++++ EXCERPT TO READ

The Lobedu have female rulers known as "Rain Queens". The queen is believed to have the power to make rain. The Balobedu Kingdom consists of a number of small groups tied together by their queen. On 12 June 2005, Queen Makobo Modjadji died, leaving no clear successor acceptable to all members of the Queen's Council. The late queen's brother has served as regent since then.

The area of Balobedu consists of around 150 villages, and every village has a male or female ruler who represents Modjadji, the Rain Queen.

The Rain Queen was historically known as an extremely powerful magician who was able to bring rain to her friends and drought to her enemies. Visitors to the area always brought her gifts and tribute, including cattle and their daughters as wives (though their role is more akin to what those in the Western world would call ladies-in-waiting), to appease her so that she would bring rain to their regions. The name Lobedu is thought to derive from this practice, referring to the daughters or sisters who were lost to their families. The Rain Queen extends her influence through her wives, because they link her politically to other families or villages.

The Rain Queen was referenced in literature as the basis for H. Rider Haggard's novel She.

=== List of rulers of Balobedu ===
Before Balobedu was ruled by Queens. They had 6 male Kings. The last being King Mokoto. The King was ordered by Ancestors to conceive a Queen with his daughter Dzugundini
1. Queen Maselekwane Modjadji I (1800–1854)
2. Queen Masalanabo I Modjadji II (1854–1894)
3. Queen Khesethoane Modjadji III (1895–1959)
4. Queen Makoma Modjadji IV (1959–1988)
5. Queen Mokope Modjadji V (1981–2001)
6. Queen Makobo Modjadji VI (2003–2005)

++++++++
++++ PROVIDED MATERIAL

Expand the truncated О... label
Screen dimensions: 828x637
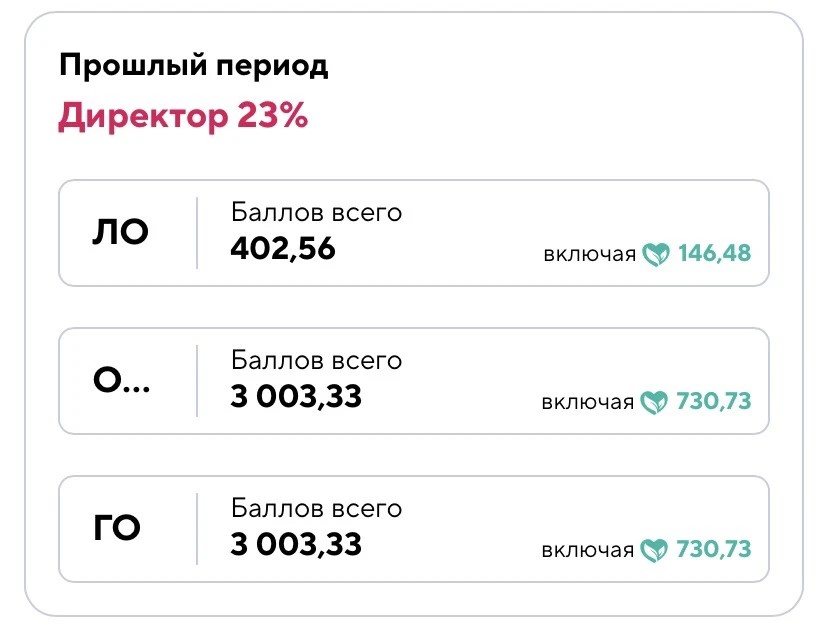121,380
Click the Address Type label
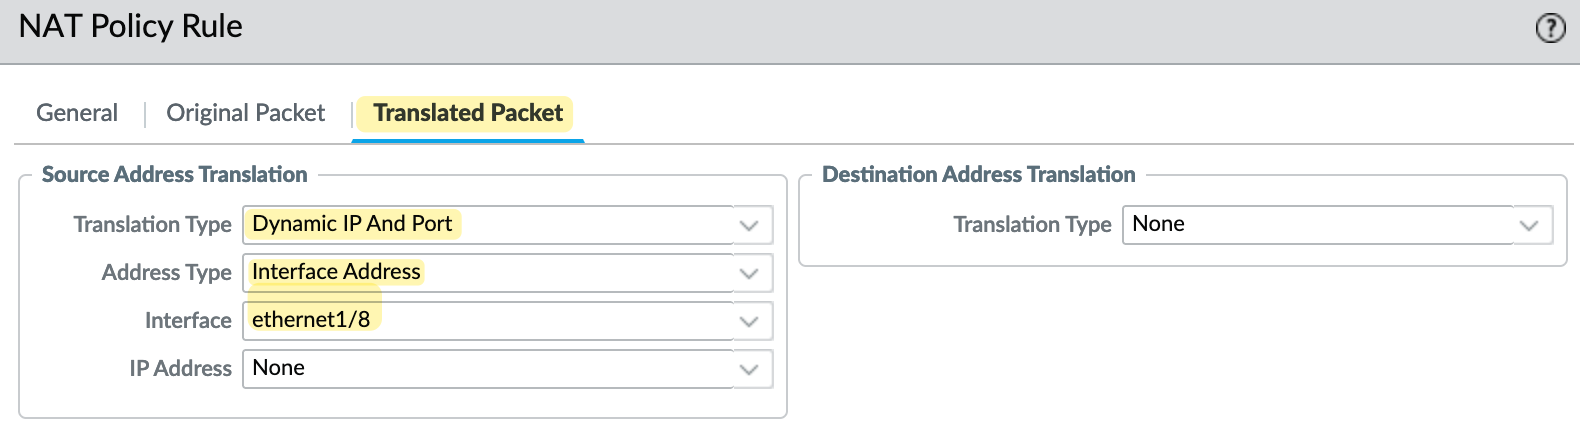Viewport: 1580px width, 434px height. coord(166,273)
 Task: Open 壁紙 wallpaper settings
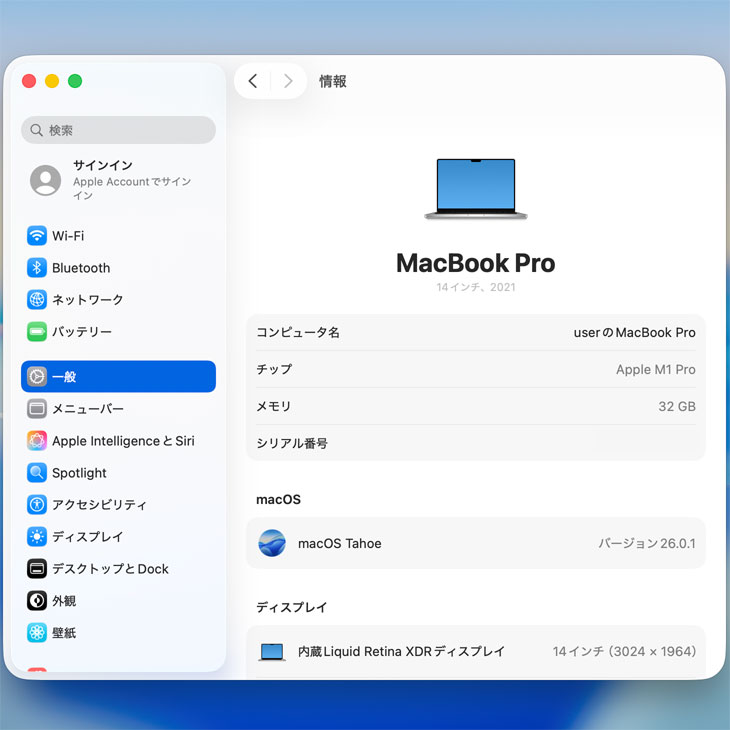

++++++++

### YOUR OBJECTIVE
For each statement below, say yes or no to whether it agrees with the text on the Rain Queens, and quote the words of that text that decide it. (a) Every village in Balobedu is ruled by a woman. (b) Since Queen Makobo Modjadji's death, her brother has acted as regent. (c) The Balobedu area is made up of about 150 villages.

### OUTPUT OF THE EXERCISE
(a) No: "every village has a male or female ruler who represents Modjadji, the Rain Queen."
(b) Yes: "The late queen's brother has served as regent since then."
(c) Yes: "The area of Balobedu consists of around 150 villages"